本文:
◆ ◆ ◆ ◆ ◆

読みあぐねている人のためのピンチョン入門 (逆光 - トマス・ピンチョン)

恒例となりました「おまえピンチョン言いたいだけやろ!!」のコーナーです。このたび『逆光』を読み終えましたので感想……と思いきや、そもそも感想だのレビューだのは、良質なものがすでにネット上にあふれておった。とりあえずこのエントリの最後にもいくつか載せましたが、これだけいろいろあって、僕なんかが何をか言わんやと思ってしまいましたので、今回は違うことを書きます。

それはいったいなにかってえとですね、新潮社からトマス・ピンチョン全小説が刊行され、僕がこうして恒例になるほどピンチョンの小説の感想を書いているというのに、僕の観測範囲でこれらを読む人が増えたようには思えないということに関連しています。そう、これは完全に僕の不徳の致すところ、もうちょっとこう、「ピンチョン気になるな、でも高いし面倒そうだな」って人が読んでほしい。面白い感想など書いてほしい。みんなが読めばきっともっと(僕にとって)愉快な世界になるにちがいない。そう考えましたので、今回はこんなタイトルになったわけです。

逆光〈上〉 (トマス・ピンチョン全小説)
逆光〈下〉 (トマス・ピンチョン全小説)

……で、なんでみんなピンチョン読まないの?って話なんですが、つまりこれ、「長いし読みにくい、つまり時間ばかりかかって、これほんとに私が読むに値する本なの?」っていう疑問があるからなのだと思われます。とりあえず今回はそういう前提で行くからお前らついてこい。人生は有限なんだからピンチョンの小説なんかよりも読むべき本はたくさんあるんだと、そういうことだろうが。えっ?そうだろう?お見通しなんだよ!とくに長編小説が大好きなそこのあなた、ガルシア=マルケスは読んでもピンチョンは読まねえ、フォークナーは読んでもピンチョンは読まねえ、中上健次は読んでもピンチョンは読まねえ、そんなあなたに今日は伝えます。

トマス・ピンチョンってどんな人なんですか

とりあえずどんな人かって話からはじめようと思ったんですが、えっと、Wikipedia読んだらええよね。現状分かってることといえば、ほんとうにこのくらいらしい。
http://ja.wikipedia.org/wiki/%E3%83%88%E3%83%9E%E3%82%B9%E3%83%BB%E3%83%94%E3%83%B3%E3%83%81%E3%83%A7%E3%83%B3

1937年生まれ(古井由吉と同い年なのね)の彼、ともかく素性がほとんどわからない、人前に顔を出すことがまったくない……ということはご存知の方も多いと思います。でもべつにかまわんですよね。作家を読むわけじゃない、作品を読むのだから、そんなことは僕達が気にすることはない。とりあえずは、物理工学科から英文科へ、という経歴のことだけ覚えておいてもいいかもしれません。

◆ ◆ ◆ ◆ ◆

提供データ:
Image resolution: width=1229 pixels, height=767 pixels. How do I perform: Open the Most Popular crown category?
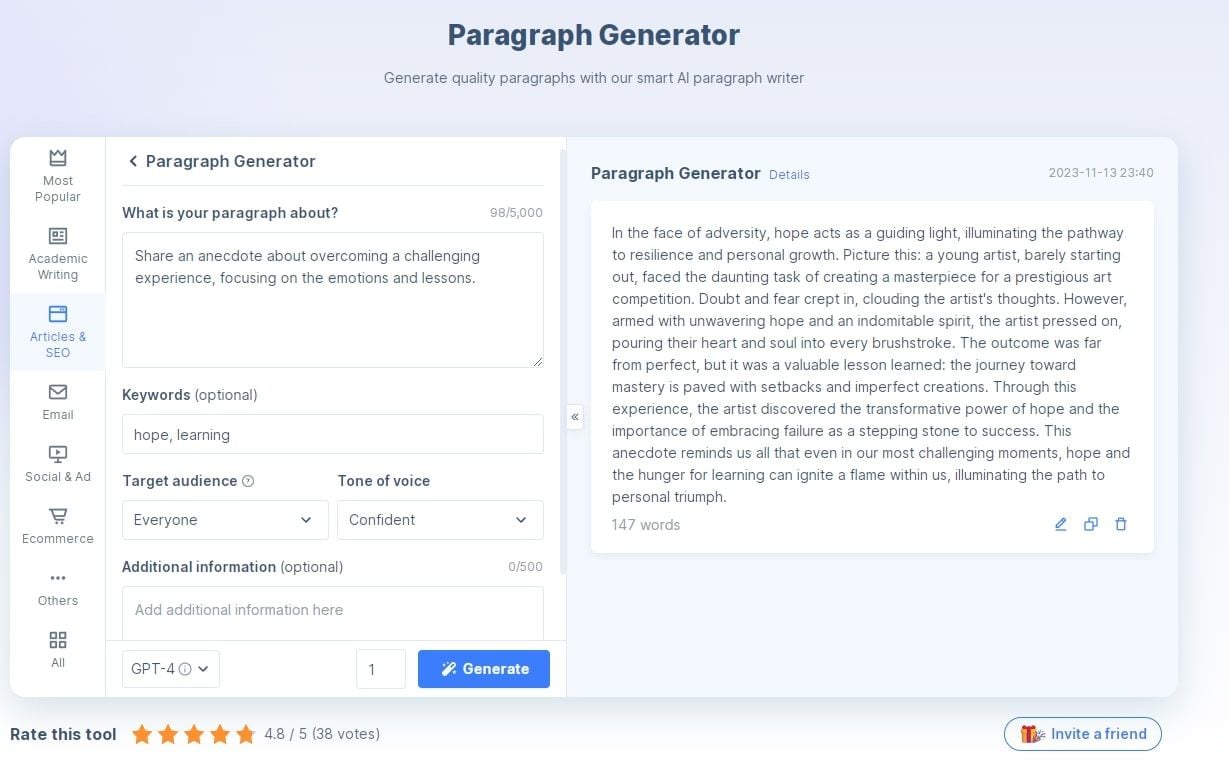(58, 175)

◆ ◆ ◆ ◆ ◆

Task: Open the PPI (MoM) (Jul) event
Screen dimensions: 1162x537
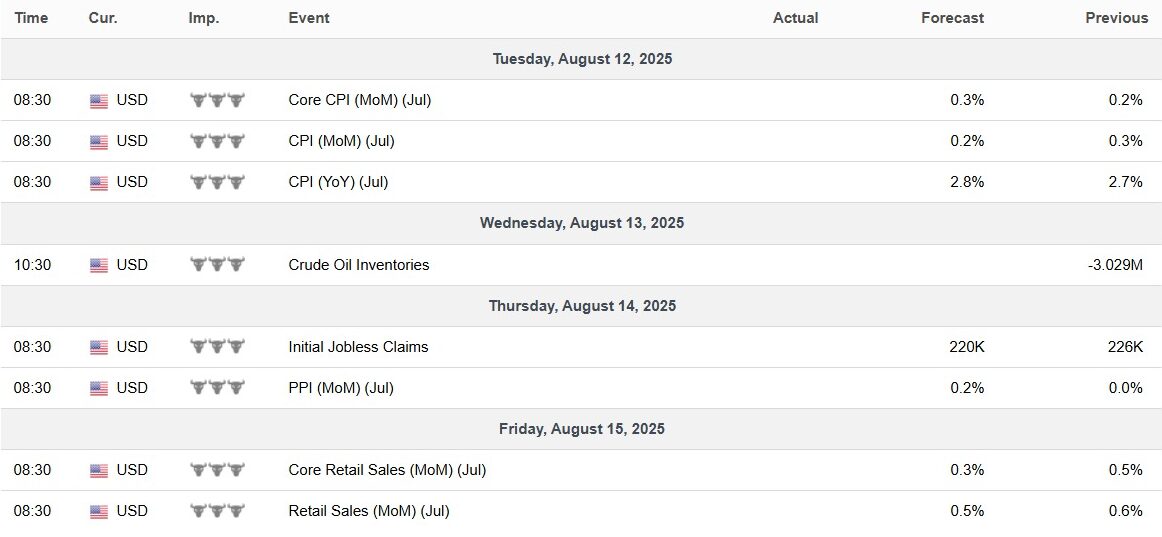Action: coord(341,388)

◆ ◆ ◆ ◆ ◆

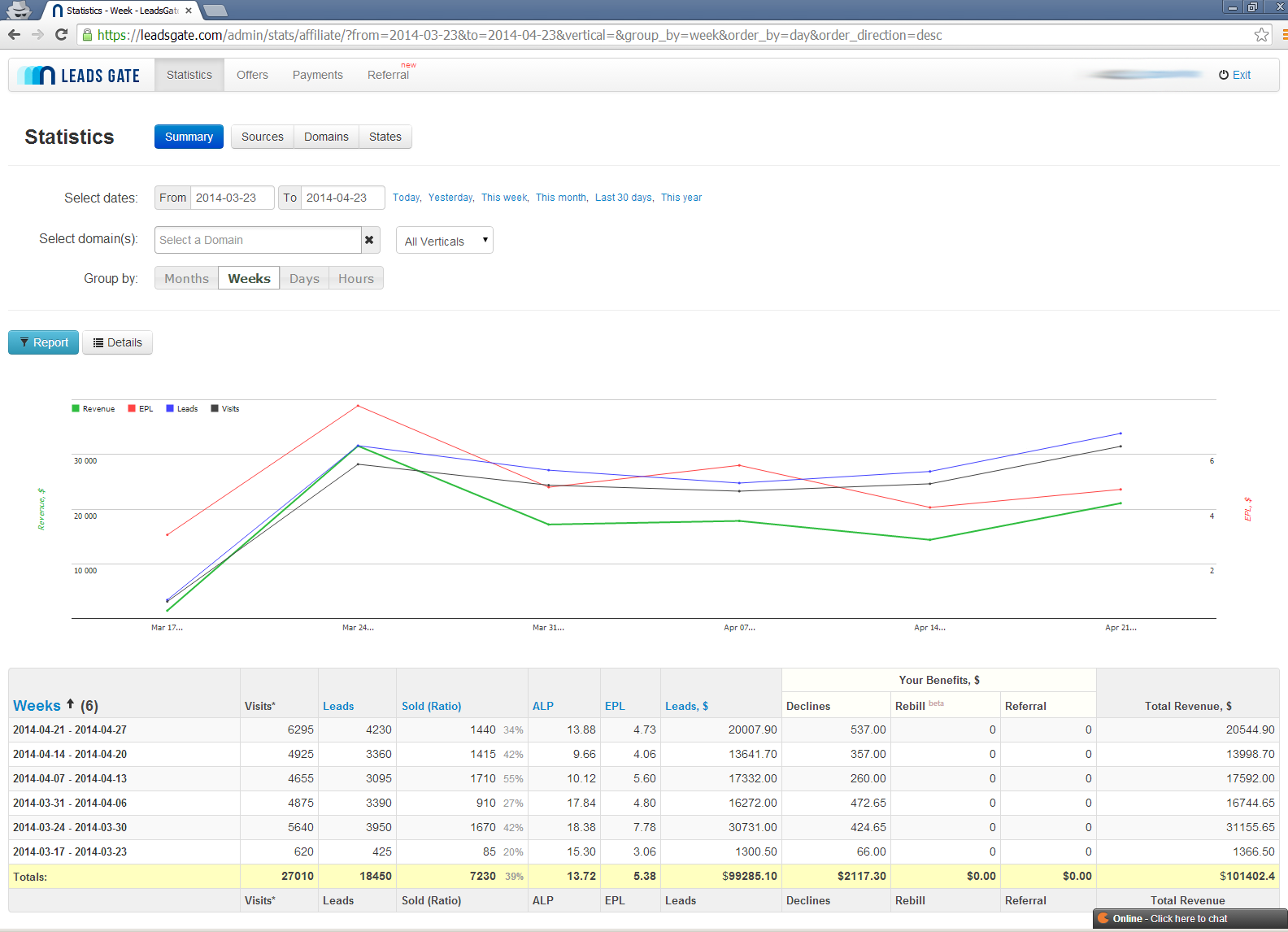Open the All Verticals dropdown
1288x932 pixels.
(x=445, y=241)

◆ ◆ ◆ ◆ ◆

トマス・ピンチョン入門の本文を、最後の文の後から書き継げ。 データは本文とは切り離された別の資料である。

というわけで、経歴の紹介もなんもなしに、僕がピンチョンの作品で面白いなと思うところを四つほど考えてみました。それによって魅力が伝わればなと、そう思っております。以下。

1. 科学的修辞

科学的修辞、といったって、僕が勝手に使ってる言葉なので何のアレもありませんが、とにかく、まずピンチョンの魅力として僕がいちばんに挙げたいのはこれです。さっきの物理工学科云々というのは、そういうこと。

たとえば『逆光』の登場人物のひとりに、ケンブリッジで数学を学ぶ(学んでいた)ヤシュミーンという女性が登場するのですが、彼女、リーマンにものすごく魅せられている。だから、彼女の思考のなかにはしばしば、アナロジーとしてのリーマン予想素数定理が登場します。また、キット・トラヴァースという登場人物はなにかとベクトルを持ち出してきたりもする。そうやって出てくるなかで、それらが実際にどの程度「正しい」かというのは、ここではあまり問題ではありません*1。あくまでアナロジーとして、ですからね。もちろんそういうものにイライラすることの多い人だっているでしょう。いきなり不完全性定理とかクラインの壺とか言いだすああいうのって嫌いよねーとか、そういうの。わかりますわかります。……が、ピンチョンのそれは、ちょっとちがうのですよ。はっきり言えるのは、ピンチョンの小説のなかでそれは「正しい」ことなんてはなから主張していない、「正しい」フリをしていないということです。これがどのような結果に繋がるかといえば、こういった科学の粉をまぶしたアナロジーが小説内の現実に干渉してくるということ。科学そのものが書き換えられると言ってよいかもしれません。一般的なSFは、良い意味での疑似科学、つまり科学のフリをうまいことやってくれているジャンルなのですが、ここではもうちょっと虚構の強度が増している。強いて言えば筒井康隆と精神分析の関係、あるいは円城塔と計算理論の関係に近いかもしれない。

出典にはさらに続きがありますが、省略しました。